Extremal Distances for Subtree Transfer Operations in Binary Trees

TL;DR

This paper investigates the extremal and average case complexities of subtree transfer operations in binary trees, with implications for phylogenetics, providing bounds on the number of moves needed for transformations.

Contribution

It extends existing results by establishing bounds on the maximum and expected number of subtree transfer moves between binary trees, including for multiple trees.

Findings

Maximum moves required is n - Theta(sqrt(n)).

Expected moves for random trees is n - Theta(n^{2/3}).

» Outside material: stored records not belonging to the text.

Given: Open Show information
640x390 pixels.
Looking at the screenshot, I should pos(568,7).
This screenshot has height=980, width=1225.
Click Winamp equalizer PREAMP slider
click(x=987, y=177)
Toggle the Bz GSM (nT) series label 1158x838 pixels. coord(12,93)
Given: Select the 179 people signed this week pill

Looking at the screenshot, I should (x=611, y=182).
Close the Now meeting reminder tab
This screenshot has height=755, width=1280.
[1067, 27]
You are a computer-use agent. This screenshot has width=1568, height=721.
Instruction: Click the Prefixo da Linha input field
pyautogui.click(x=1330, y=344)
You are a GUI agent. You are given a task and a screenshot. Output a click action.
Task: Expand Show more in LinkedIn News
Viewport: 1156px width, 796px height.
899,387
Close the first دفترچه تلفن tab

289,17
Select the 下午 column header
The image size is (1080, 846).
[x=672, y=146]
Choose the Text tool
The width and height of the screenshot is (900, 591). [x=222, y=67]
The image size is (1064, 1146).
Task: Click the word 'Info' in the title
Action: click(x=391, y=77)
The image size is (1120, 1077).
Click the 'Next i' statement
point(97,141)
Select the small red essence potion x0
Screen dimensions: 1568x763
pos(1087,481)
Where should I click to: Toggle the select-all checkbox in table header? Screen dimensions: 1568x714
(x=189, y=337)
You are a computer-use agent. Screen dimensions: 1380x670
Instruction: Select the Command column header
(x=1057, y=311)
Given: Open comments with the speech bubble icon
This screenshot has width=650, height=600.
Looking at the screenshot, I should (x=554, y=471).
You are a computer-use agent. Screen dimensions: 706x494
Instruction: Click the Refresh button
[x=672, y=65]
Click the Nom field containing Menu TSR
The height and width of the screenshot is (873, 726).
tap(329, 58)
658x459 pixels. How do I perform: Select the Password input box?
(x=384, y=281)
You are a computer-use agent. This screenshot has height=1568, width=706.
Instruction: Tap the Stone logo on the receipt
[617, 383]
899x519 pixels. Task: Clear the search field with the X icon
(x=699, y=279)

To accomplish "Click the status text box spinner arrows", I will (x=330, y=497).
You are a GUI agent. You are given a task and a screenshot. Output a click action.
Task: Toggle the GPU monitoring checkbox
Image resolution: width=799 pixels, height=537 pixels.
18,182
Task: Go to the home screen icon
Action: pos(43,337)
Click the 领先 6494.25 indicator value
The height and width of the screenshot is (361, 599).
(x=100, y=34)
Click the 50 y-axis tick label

Results extend to multiple trees via agreement forests.

Abstract

Three standard subtree transfer operations for binary trees, used in particular for phylogenetic trees, are: tree bisection and reconnection ($TBR$), subtree prune and regraft ($SPR$) and rooted subtree prune and regraft ($rSPR$). For a pair of leaf-labelled binary trees with $n$ leaves, the maximum number of such moves required to transform one into the other is $n-\Theta(\sqrt{n})$, extending a result of Ding, Grunewald and Humphries. We show that if the pair is chosen uniformly at random, then the expected number of moves required to transfer one into the other is $n-\Theta(n^{2/3})$. These results may be phrased in terms of agreement forests: we also give extensions for more than two binary trees.